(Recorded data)
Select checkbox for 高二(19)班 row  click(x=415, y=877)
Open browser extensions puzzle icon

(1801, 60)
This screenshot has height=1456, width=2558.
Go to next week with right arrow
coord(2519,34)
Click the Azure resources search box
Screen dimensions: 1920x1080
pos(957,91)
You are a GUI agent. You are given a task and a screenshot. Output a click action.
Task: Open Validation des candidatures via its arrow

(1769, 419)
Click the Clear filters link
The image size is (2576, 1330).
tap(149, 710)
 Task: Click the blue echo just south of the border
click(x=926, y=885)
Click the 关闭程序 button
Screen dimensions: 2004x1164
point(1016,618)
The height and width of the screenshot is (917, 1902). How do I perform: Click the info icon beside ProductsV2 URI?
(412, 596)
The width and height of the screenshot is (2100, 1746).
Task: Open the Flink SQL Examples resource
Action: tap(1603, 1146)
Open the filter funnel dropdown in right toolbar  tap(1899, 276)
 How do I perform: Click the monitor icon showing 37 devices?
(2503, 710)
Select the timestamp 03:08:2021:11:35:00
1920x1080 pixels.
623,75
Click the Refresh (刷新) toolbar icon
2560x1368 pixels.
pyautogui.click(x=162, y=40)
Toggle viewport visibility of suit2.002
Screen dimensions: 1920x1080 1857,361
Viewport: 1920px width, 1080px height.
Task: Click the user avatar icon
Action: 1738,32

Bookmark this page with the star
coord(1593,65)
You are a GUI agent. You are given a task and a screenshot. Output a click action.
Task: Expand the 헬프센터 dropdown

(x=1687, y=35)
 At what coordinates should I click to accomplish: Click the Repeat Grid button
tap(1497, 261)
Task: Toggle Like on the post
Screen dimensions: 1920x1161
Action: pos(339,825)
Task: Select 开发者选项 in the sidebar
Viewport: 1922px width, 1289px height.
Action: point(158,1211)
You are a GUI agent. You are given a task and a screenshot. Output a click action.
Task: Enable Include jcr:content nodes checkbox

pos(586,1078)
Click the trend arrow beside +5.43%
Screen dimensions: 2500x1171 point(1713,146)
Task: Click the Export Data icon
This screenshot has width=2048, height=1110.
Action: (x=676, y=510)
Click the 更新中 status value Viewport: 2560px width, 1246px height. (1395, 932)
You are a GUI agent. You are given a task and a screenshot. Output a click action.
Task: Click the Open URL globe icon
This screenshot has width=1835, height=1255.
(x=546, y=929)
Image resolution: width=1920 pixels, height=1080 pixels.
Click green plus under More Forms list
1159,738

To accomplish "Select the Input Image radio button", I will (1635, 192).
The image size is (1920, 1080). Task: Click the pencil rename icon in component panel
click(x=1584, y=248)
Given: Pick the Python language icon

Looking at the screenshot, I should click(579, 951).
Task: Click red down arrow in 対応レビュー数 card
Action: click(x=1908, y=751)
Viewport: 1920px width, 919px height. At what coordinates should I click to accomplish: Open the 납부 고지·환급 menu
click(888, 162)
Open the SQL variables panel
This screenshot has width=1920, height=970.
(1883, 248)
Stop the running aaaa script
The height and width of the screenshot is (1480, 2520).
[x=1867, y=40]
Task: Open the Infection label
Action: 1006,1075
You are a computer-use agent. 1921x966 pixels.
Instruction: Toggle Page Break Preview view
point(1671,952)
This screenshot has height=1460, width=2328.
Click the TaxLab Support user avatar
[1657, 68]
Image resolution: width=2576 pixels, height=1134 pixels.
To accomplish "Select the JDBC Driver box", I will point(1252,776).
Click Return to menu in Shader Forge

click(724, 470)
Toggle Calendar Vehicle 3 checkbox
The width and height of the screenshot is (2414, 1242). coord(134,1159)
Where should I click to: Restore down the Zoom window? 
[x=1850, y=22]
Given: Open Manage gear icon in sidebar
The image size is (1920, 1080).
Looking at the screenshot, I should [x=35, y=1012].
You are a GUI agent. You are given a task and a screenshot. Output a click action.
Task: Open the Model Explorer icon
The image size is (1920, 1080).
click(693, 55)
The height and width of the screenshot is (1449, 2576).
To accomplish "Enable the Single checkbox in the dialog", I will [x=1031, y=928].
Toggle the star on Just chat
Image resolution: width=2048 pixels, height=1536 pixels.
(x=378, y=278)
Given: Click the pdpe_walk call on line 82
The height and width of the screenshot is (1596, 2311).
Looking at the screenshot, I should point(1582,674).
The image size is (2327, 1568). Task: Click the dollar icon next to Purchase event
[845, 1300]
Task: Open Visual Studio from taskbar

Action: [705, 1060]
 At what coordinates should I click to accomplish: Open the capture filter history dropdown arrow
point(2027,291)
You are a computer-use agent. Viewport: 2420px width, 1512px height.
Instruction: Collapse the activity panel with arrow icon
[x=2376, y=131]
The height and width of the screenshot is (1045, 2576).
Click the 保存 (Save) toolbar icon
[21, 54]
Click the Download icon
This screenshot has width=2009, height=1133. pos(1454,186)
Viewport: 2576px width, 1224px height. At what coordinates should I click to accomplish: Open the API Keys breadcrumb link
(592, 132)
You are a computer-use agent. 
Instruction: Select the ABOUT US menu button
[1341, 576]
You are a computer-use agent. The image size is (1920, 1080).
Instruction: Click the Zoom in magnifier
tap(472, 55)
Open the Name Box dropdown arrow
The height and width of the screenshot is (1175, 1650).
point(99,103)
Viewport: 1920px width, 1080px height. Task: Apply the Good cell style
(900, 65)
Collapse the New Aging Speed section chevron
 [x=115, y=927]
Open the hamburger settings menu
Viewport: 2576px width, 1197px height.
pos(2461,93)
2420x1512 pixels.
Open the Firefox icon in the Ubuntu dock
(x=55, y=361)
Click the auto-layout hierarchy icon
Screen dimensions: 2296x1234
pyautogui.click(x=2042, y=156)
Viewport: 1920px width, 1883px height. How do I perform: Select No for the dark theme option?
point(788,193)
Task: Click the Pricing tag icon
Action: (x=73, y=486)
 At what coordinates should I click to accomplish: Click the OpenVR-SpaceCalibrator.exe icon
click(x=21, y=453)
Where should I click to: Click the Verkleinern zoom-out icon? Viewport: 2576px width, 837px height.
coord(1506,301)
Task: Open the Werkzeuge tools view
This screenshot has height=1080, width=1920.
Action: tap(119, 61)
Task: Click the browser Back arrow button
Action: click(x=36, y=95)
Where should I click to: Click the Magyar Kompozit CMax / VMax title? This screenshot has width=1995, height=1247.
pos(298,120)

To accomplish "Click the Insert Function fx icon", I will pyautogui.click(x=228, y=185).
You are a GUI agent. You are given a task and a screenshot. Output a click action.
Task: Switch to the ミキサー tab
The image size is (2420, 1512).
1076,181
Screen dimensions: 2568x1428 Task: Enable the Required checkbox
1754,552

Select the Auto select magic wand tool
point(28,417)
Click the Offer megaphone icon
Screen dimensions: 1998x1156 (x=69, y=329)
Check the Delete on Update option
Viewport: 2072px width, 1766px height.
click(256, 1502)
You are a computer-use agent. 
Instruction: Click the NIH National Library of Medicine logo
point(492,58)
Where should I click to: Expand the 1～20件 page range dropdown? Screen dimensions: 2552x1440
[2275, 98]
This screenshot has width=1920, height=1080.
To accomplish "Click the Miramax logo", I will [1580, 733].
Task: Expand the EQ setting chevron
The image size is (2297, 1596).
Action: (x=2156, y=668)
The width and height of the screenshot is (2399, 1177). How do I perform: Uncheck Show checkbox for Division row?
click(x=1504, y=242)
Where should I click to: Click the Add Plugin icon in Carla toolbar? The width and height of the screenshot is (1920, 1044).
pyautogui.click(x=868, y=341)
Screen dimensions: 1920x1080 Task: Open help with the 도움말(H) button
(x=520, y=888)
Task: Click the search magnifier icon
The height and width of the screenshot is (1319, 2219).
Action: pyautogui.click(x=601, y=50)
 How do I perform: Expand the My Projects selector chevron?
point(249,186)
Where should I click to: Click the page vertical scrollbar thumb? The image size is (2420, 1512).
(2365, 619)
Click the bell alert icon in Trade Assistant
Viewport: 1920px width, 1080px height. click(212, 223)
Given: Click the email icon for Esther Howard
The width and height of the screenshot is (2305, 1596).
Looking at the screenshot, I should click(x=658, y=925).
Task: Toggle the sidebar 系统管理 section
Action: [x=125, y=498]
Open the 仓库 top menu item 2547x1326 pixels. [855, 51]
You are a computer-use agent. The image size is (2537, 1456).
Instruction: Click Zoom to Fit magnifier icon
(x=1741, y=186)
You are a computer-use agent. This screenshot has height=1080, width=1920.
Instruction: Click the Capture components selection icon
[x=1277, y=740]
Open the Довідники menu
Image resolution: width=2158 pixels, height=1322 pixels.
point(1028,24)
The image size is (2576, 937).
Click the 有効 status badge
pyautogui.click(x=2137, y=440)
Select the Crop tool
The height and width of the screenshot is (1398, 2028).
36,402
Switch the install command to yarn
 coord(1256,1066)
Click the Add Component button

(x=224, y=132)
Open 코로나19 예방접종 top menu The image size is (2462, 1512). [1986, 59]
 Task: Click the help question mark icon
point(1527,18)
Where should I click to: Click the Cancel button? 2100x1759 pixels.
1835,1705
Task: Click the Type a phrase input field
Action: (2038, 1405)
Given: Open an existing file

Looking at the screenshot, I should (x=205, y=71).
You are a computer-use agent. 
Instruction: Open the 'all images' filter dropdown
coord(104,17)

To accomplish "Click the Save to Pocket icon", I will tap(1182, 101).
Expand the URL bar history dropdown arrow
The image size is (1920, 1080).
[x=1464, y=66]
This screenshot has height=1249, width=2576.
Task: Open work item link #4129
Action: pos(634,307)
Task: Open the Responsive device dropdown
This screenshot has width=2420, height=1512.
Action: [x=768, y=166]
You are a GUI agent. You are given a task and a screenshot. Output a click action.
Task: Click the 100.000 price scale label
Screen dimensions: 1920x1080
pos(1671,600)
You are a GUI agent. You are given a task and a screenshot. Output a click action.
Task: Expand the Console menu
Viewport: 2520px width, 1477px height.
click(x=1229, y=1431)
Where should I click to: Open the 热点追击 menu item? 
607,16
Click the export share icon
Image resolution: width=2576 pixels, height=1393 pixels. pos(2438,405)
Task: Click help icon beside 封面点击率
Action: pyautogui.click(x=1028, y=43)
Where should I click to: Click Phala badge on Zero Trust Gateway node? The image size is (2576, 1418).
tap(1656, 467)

## Your task
Each line in which the string "computer" is found must be copied from the data.

## Worked solution
You are a computer-use agent. 1921x966 pixels.
You are a computer-use agent. Viewport: 2420px width, 1512px height.
You are a computer-use agent. 
You are a computer-use agent. The image size is (1920, 1080).
You are a computer-use agent. 
You are a computer-use agent. The image size is (2537, 1456).
You are a computer-use agent. This screenshot has height=1080, width=1920.
You are a computer-use agent. 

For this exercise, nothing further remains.